§ Exercise prompt: Extract, exactly as written, the line that contains "Task: Click the red heart sidebar tab" and all lines after it through the end of the records. Omit pictures.

§ Given records:
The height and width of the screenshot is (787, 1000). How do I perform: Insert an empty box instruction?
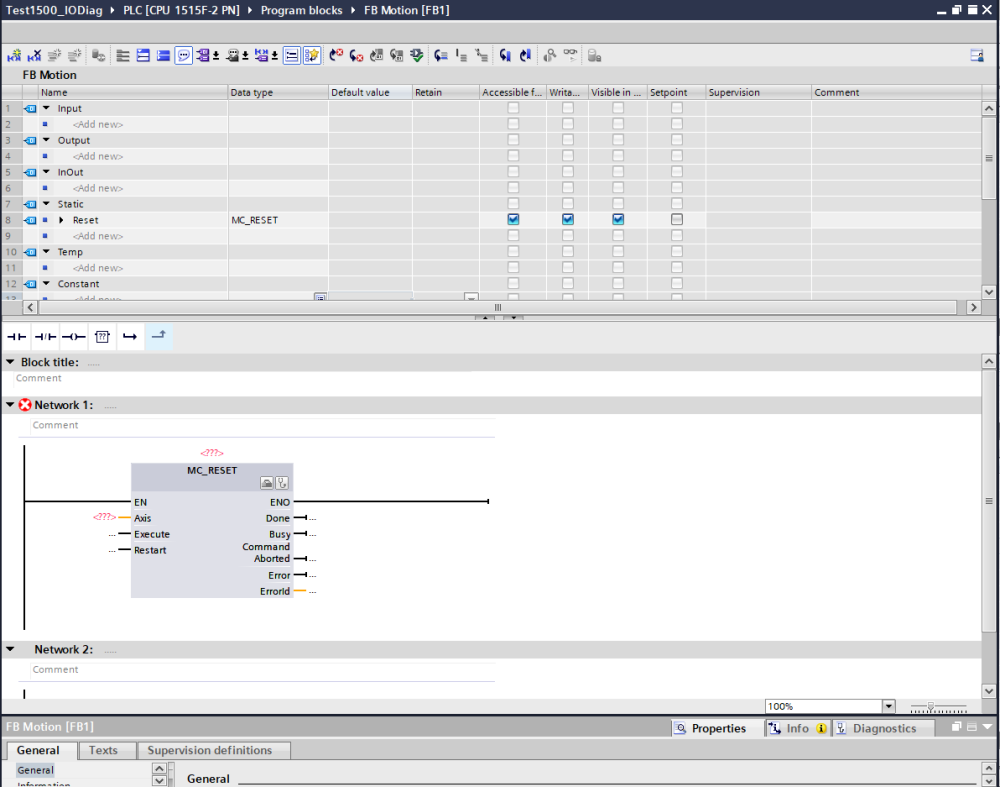[x=102, y=337]
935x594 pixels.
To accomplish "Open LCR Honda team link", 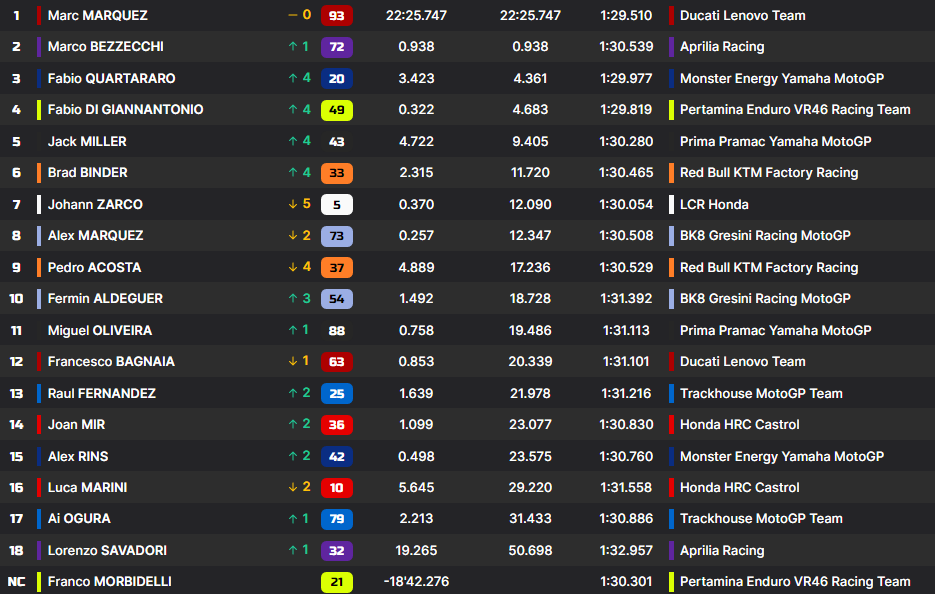I will [713, 205].
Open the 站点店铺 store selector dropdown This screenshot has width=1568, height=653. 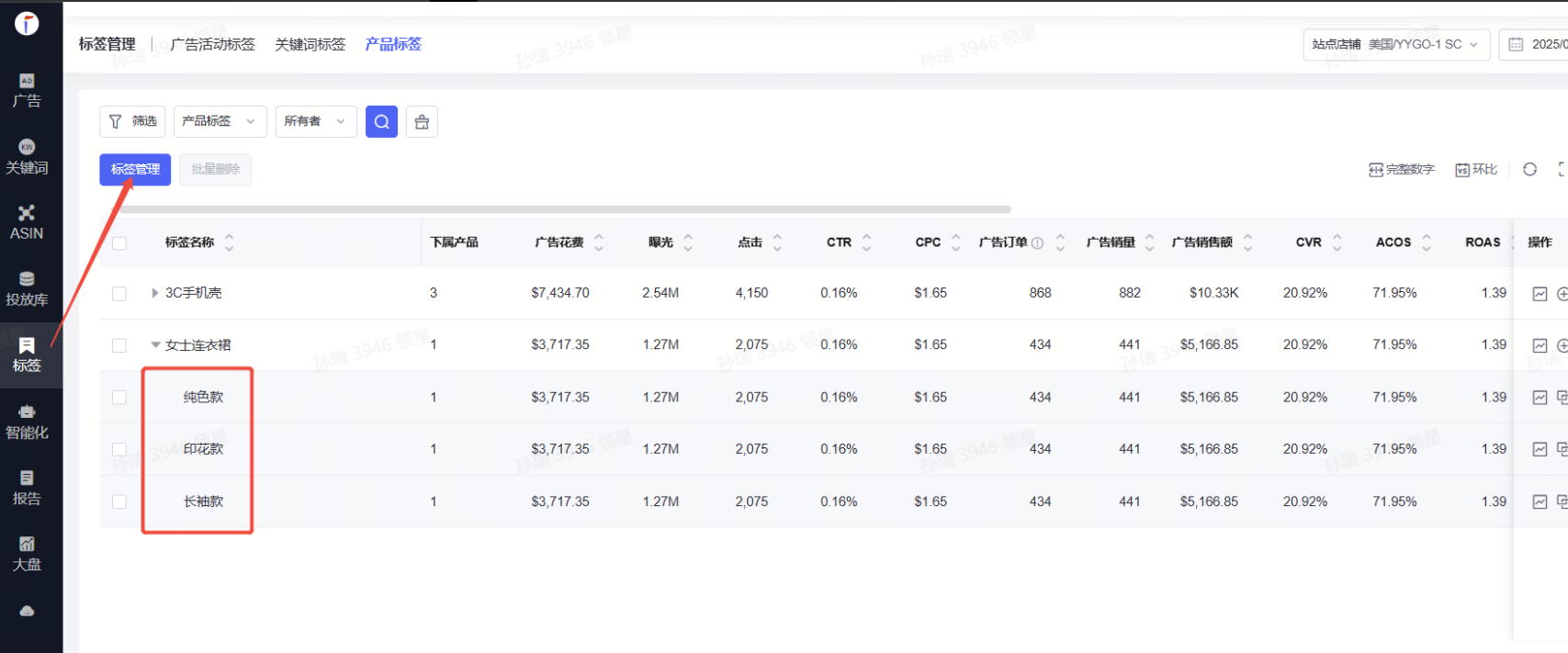1396,44
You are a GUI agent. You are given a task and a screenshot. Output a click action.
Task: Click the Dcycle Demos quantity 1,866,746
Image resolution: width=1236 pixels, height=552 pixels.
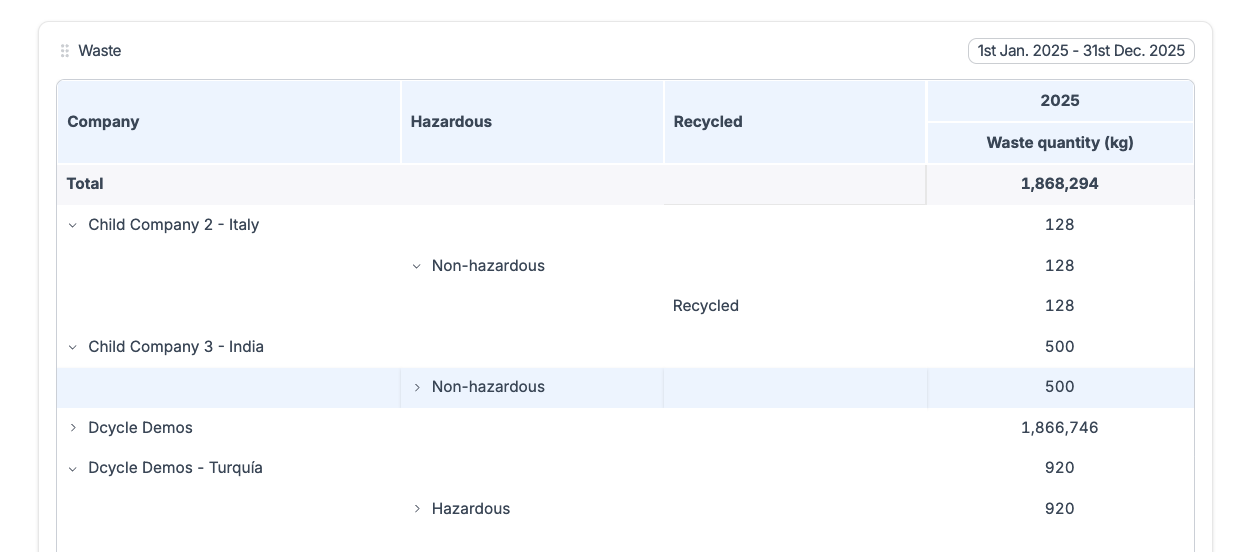click(1059, 428)
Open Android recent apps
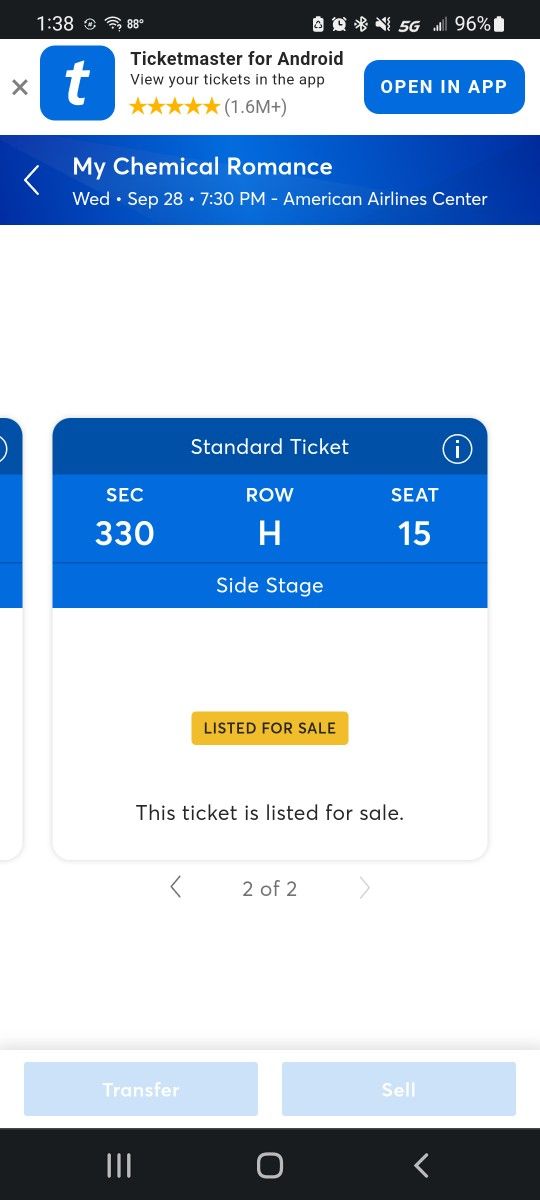This screenshot has width=540, height=1200. pos(119,1165)
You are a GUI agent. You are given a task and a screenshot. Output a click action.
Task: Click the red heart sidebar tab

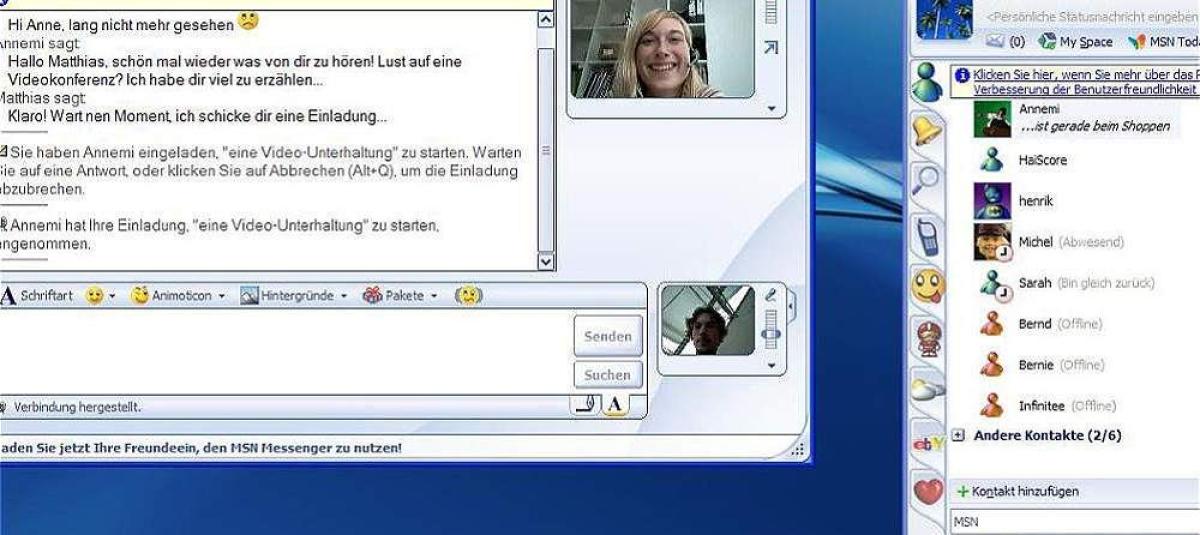click(928, 492)
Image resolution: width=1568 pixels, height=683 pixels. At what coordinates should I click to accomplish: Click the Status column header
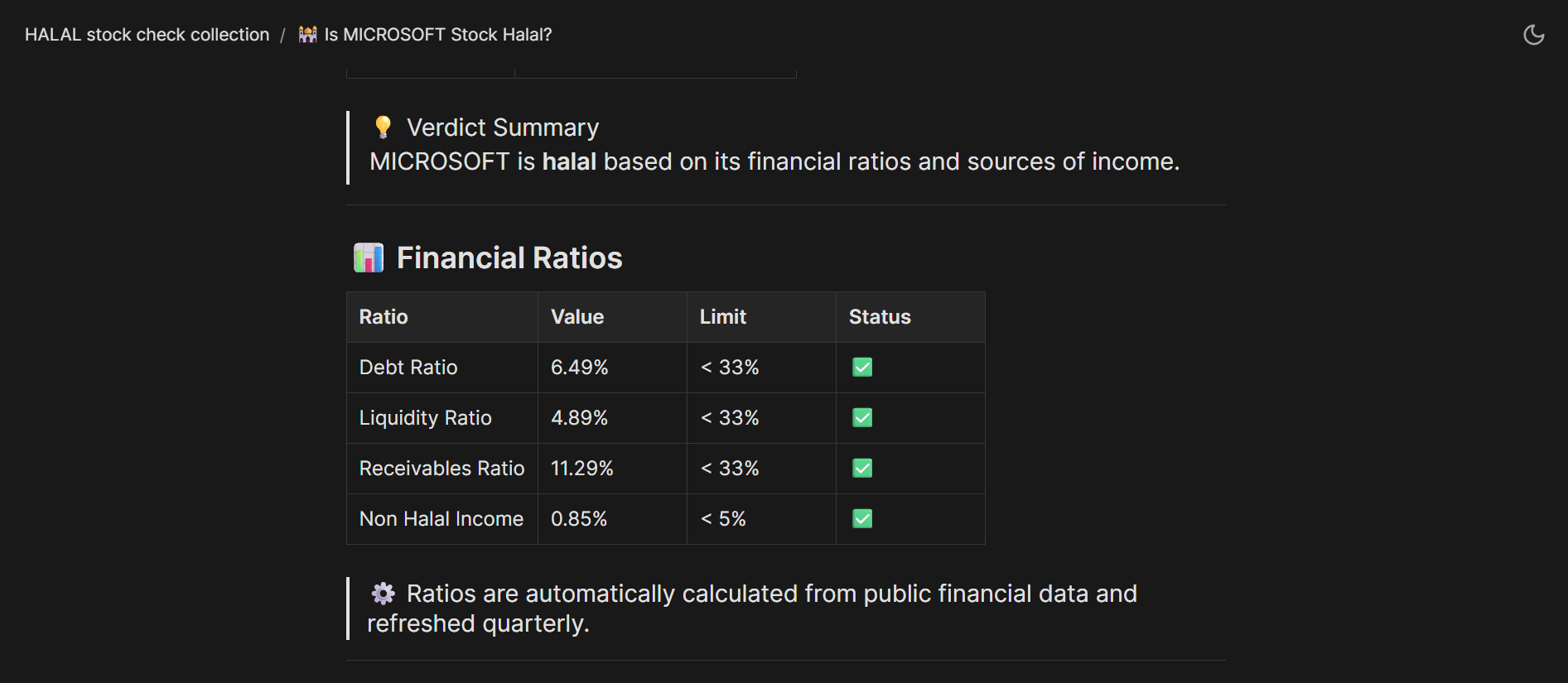879,317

§ Output below:
Task: Click the red heart sidebar tab

click(928, 492)
Image resolution: width=1568 pixels, height=683 pixels. At what coordinates should I click to accomplish: Click the Status column header
879,317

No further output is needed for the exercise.